6 story maps show how data can illustrate the world

March 15, 2018  - By 0 Comments

Story maps combine geographic data with  multimedia to tell a story and present information in a useful, interesting way. 

While many story maps are designed for general, non-technical audiences, some story maps can also serve highly specialized audiences. They use the tools of GIS, and often present the results of spatial analysis, but don’t require their users to have any special knowledge or skills in GIS.

This has resulted in a veritable explosion of story maps.

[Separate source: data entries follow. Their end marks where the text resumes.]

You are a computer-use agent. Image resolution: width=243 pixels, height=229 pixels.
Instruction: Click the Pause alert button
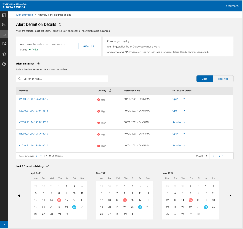point(88,46)
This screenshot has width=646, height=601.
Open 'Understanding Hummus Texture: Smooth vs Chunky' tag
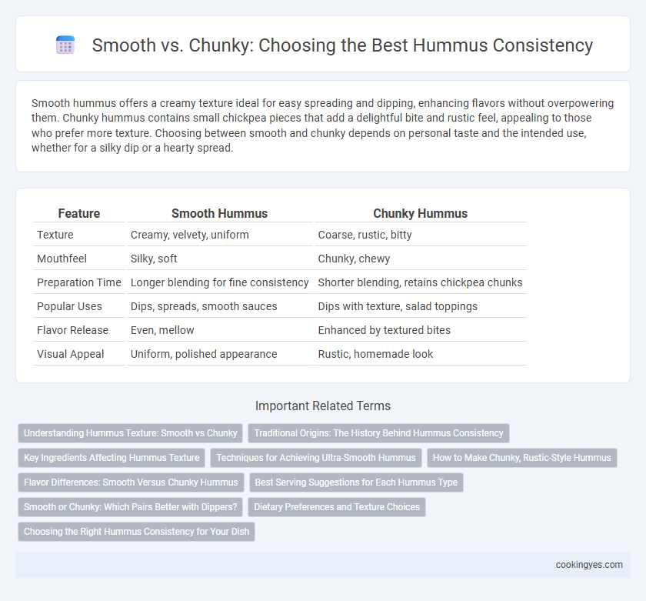pos(130,432)
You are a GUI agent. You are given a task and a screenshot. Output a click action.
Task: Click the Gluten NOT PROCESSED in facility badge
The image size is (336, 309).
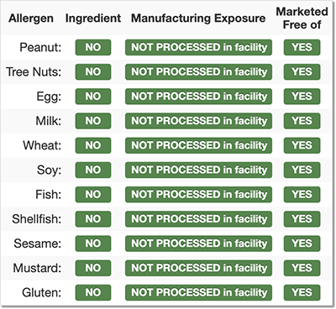[x=198, y=292]
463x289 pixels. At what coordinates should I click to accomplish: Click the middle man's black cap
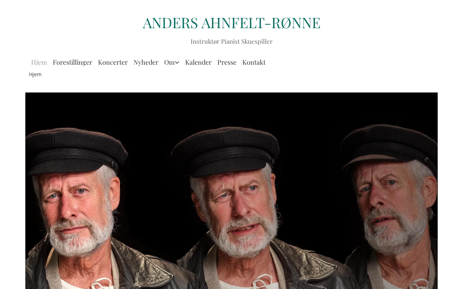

“Story maps use geography as a means of organizing and presenting information. They tell the story of a place, event, issue, trend or pattern in a geographic context,” explains Esri’s press staff in a blog. “They combine interactive maps with other rich content — text, photos, illustrations, video and audio — within intuitive user experiences.”

Haven’t yet dipped your toe into Story Maps? This Esri blog takes users through story map creation step by step.

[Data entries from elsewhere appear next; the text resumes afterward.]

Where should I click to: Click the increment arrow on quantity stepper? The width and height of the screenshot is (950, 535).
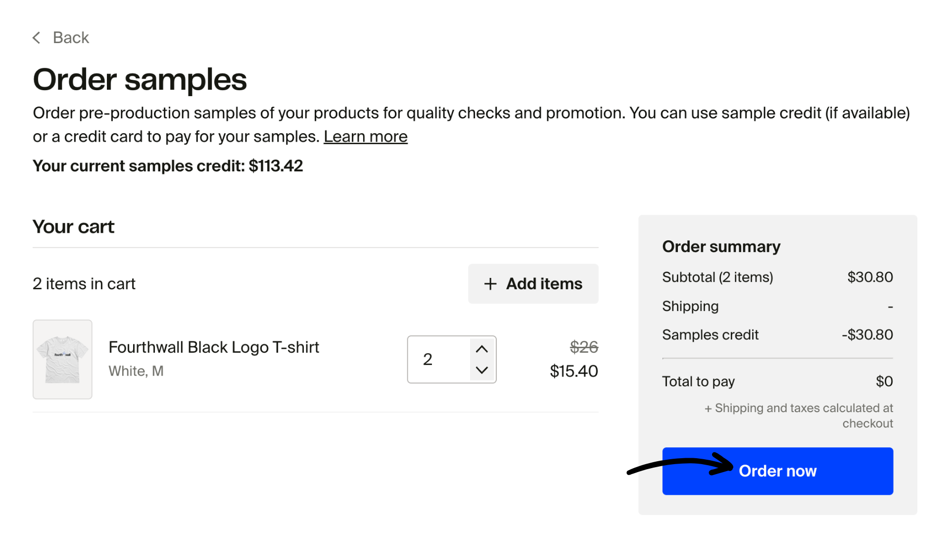tap(480, 349)

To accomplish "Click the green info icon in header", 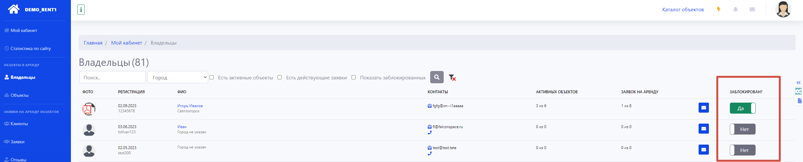I will coord(81,10).
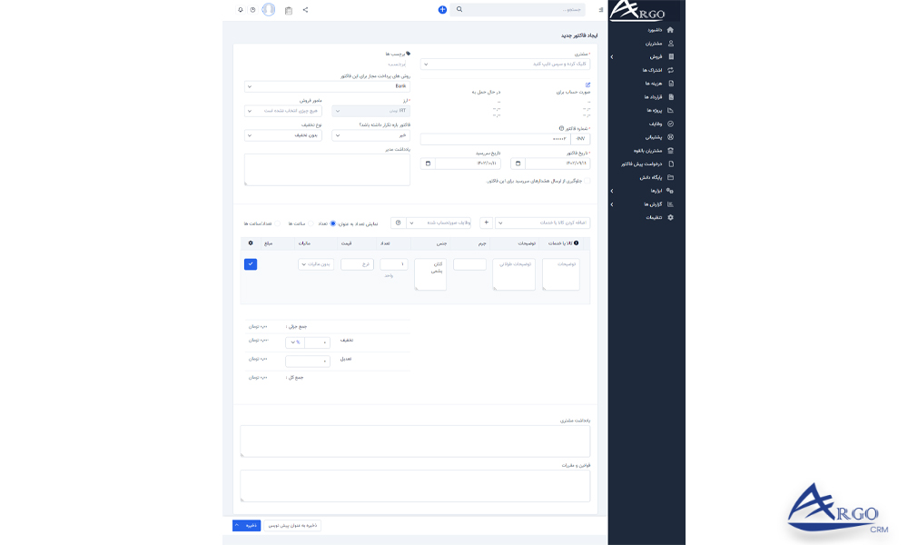
Task: Open the Bank payment methods dropdown
Action: (327, 86)
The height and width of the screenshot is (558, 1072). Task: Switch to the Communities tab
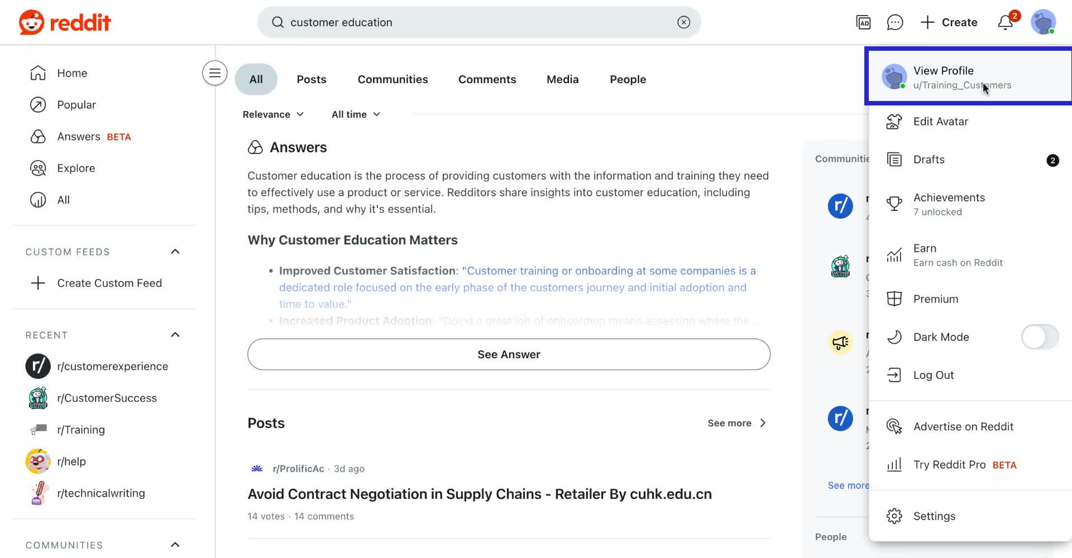(393, 79)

Below are six visual narratives that provide timely information using Esri’s Story Map creation tools.

Faces Show Personal Impact of Opioid Epidemic

The National Safety Council is adopting the Celebrating Lost Loved Ones map, which allows family and friends of those lost to the opioid epidemic to place an image and description of their late loved one on an interactive map. The project helps raise awareness of the broad impact of the opioid crisis and advances the council’s mission of ending opioid deaths. Unintentional opioid overdose deaths totaled 37,814 in 2016.

Jeremiah Lindemann, a solution engineer for Esri, created the map in 2016 following the death of his younger brother. Since its launch, the map has gathered more than 1,300 memorials from people across the U.S.

The map has been a crowdsourced effort, allowing grieving friends and family members to honor their loved ones, share their stories with others and find a supportive community in return.

Communities Potentially Affected by DACA Policy Changes

When elected officials talk about changing our immigration system, just who and where are people affected? That’s the question Esri is trying to help answer with a new interactive story map that explores communities with the highest shares of non-citizen residents and DACA (Deferred Action for Childhood Arrivals) recipients.

The map shows estimates on DACA eligible, recipients, and annual GDP loss from removing DACA workers by congressional district. Data comes from USC’s Dornsife Center for Immigrant Integration.

The size of the symbol shows the estimate of DACA recipients, and the color of the symbol shows the estimated GDP loss from removing DACA workers. This map shows that the economies of many states in the Southwest and several major urban cities could be substantially disrupted if DACA recipients are no longer permitted to work.

The Ever-Changing Minimum Wage

National, state and local government policies toward the minimum wage vary widely and are continually changing. On Jan. 1, new or adjusted minimum wage policies took effect in 18 states and territories. Varying rates, policies, and impacts across the nation make it challenging to understand the minimum wage landscape.

This Esri story map provides an overview of the the nation’s changing minimum wage policies. A few notable findings:

  • At the highest level, the variability of minimum wage policies from state to state is striking — this ranges from some states in the South that don’t even require a minimum wage, to places like D.C. that have a $12.50 minimum wage (currently the highest for a state or territory).
  • Similarly, the number of cities and counties that have taken it upon themselves to raise wages locally is impressive; these cities and counties have robust plans for raising minimum wages over the next few years.

Regardless of an area’s minimum wage, all states fail to guarantee minimum wages that actually match up to the cost of living for their respective areas. As such, there is a growing divide between states that have raised minimum wages and are at least bringing minimum wages closer to the cost of living, versus those states that are slower to raise minimum wages (or don’t raise wages at all) and fall much further below the local cost of living.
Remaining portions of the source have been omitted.